— THE PROBLEM —
What is the number of lines in the listing below that contain the word "will"? Give only that number.

+===+

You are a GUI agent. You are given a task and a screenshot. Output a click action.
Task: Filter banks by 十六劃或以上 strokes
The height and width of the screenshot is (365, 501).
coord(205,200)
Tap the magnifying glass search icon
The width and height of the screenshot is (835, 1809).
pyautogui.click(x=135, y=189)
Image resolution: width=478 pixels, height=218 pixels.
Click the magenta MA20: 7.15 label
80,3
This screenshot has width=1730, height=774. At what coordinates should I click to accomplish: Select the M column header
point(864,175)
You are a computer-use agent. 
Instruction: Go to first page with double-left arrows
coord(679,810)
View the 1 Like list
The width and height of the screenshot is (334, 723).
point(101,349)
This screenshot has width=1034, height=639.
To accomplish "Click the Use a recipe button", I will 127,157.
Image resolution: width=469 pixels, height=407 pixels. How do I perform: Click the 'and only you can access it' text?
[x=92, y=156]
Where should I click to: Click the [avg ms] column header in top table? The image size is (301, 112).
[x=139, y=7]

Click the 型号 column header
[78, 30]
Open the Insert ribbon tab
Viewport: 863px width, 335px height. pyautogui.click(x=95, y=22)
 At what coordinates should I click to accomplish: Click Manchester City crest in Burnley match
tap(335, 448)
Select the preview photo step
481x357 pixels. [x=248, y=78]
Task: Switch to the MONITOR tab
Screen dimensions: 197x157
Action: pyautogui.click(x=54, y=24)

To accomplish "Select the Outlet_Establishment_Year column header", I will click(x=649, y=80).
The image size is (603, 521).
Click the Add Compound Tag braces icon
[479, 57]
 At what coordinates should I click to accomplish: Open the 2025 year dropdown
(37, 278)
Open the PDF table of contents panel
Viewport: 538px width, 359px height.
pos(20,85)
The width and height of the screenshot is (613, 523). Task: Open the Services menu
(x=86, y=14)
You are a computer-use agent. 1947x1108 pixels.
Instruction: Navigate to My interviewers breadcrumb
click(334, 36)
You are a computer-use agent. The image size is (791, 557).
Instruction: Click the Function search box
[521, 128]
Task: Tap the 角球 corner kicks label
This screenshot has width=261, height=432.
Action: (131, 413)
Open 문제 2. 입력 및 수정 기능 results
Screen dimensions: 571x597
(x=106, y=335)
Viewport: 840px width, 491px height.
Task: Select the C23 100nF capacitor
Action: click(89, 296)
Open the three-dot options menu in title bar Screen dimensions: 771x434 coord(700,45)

+===+

— SOLUTION TO THE PROBLEM —
2